How I Cooked A Whole Cow
Well, at least two halves. I order my grass-fed beef one half of a cow at a time. So along with the filet mignon and the flank steak, I have to work with tongue, heart, and tons of stew meat before I can order another.
I exhausted all the more familiar cuts: seared tenderloin with crawfish butter sauce, Italian meatball soup, t-bone steaks with local crimini mushrooms and thyme, lime marinated flank served over local rice and beans.
I now have to begin the trek into unfamiliar territory.
Starting With The Tongue
When I am preparing to cook something for the first time I generally consult the experts in this order: The Joy of Cooking, the internet, then I browse my cook book collection (or the public library) for more ideas. I find it best to get a good cross-section of recipes before I move forward.
In each one of these places I found the same basic structure information: the tongue is tough, the skin is almost inedible, and it is incredibly versatile as long as you cook it to tender.
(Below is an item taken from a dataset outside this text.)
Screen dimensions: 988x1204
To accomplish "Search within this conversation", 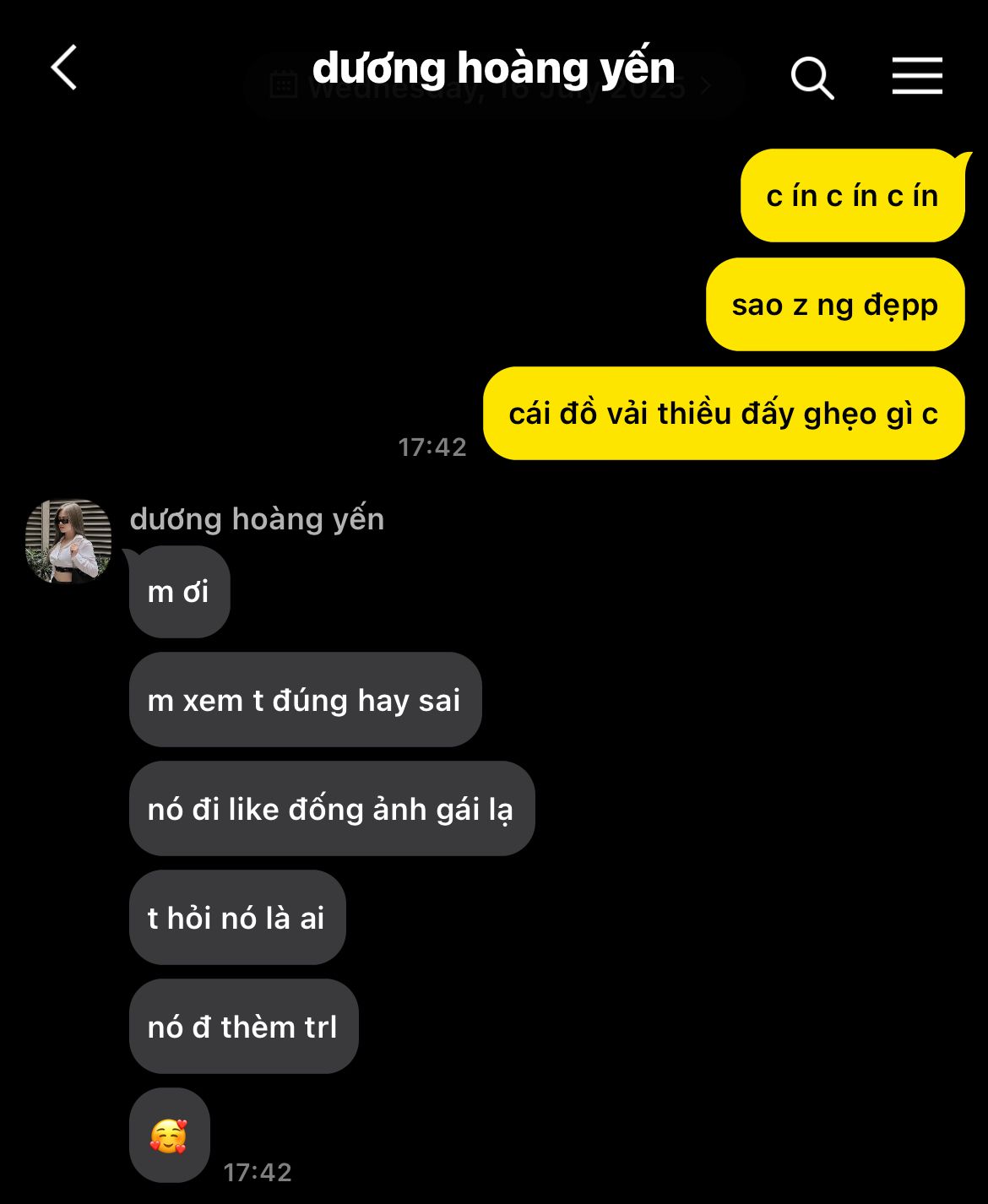I will (x=812, y=78).
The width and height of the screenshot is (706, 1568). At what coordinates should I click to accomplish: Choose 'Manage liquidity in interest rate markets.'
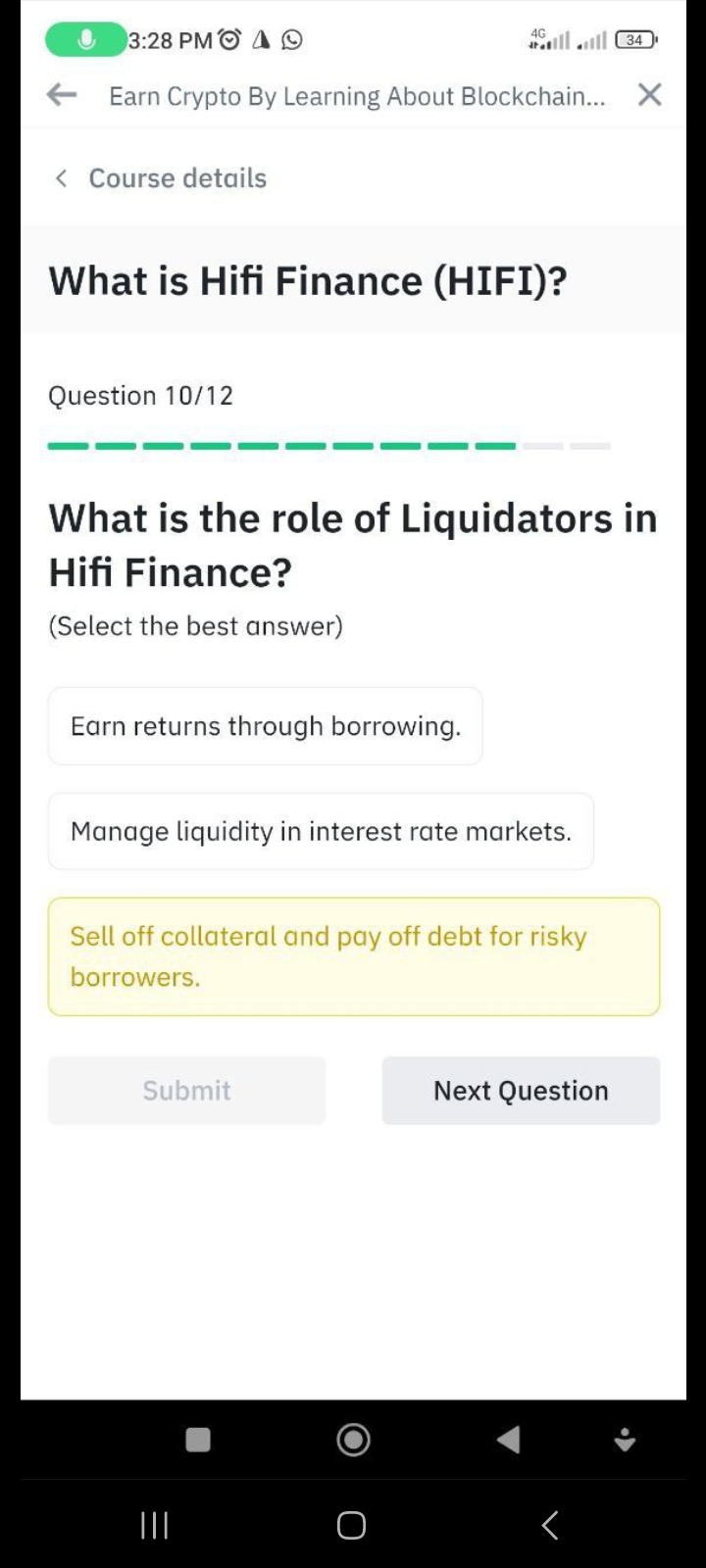pyautogui.click(x=321, y=831)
Knowing that people would have a hard time wrapping their heads around tongue, I pursued a dish I called tongue pot roast, trying to put it in a frame of reference that most folks would be comfortable with. This pot roast began with a long simmer in aromatic water (infused with black peppercorns, bay leaves, garlic cloves) to both soften the tongue and remove the skin, with. I then peeled the skin off and chopped the tongue up into little pieces.
In a pan, I sautéed onions, garlic, and carrots – added the pieces of tongue and some dark beef stock. I cooked this more until everything was nice and tender and added a flour slurry (cold water and flour) to thicken the liquid into a gravy consistency.
Beef Tongue Pot Roast
- One beef tongue
- 10 black peppercorns
- 1 bay leaf
- 2 garlic cloves
- 2 medium yellow onions, chopped
- 3 tablespoons olive oil
- 6 carrots, peeled and cut into inch long pieces
- 1 head celery, trimmed and chopped
- 8 cups beef stock (“Better than Bouillon” base is a good substitute)
- 1/4 cup flour
- 1/4 cup tepid water
- salt and pepper to taste
- Place whole tongue in a sauce pan or stock pot. Cover with water and add peppercorns, bay leaf, and whole garlic cloves. Simmer for at least two hours, until a knife easily slides in.
- Remove tongue from pot and put into ice water. This will make it easy to peel.
- Remove the skin and cut the tongue into bite size pieces.
- In a new stock pot, place the olive oil and onions on medium heat. Cook until soft. Add carrots and celery. Cook for two minutes.
- Add tongue and stock. Simmer until tongue is nice and tender, probably about 30 minutes.
- Place water and flour into a small bowl and mix till combined. Add slowly to simmering broth and stir continually. Cook for five more minutes to remove the flour taste.
- Season with salt and pepper and serve over mashed potatoes. Serves 6.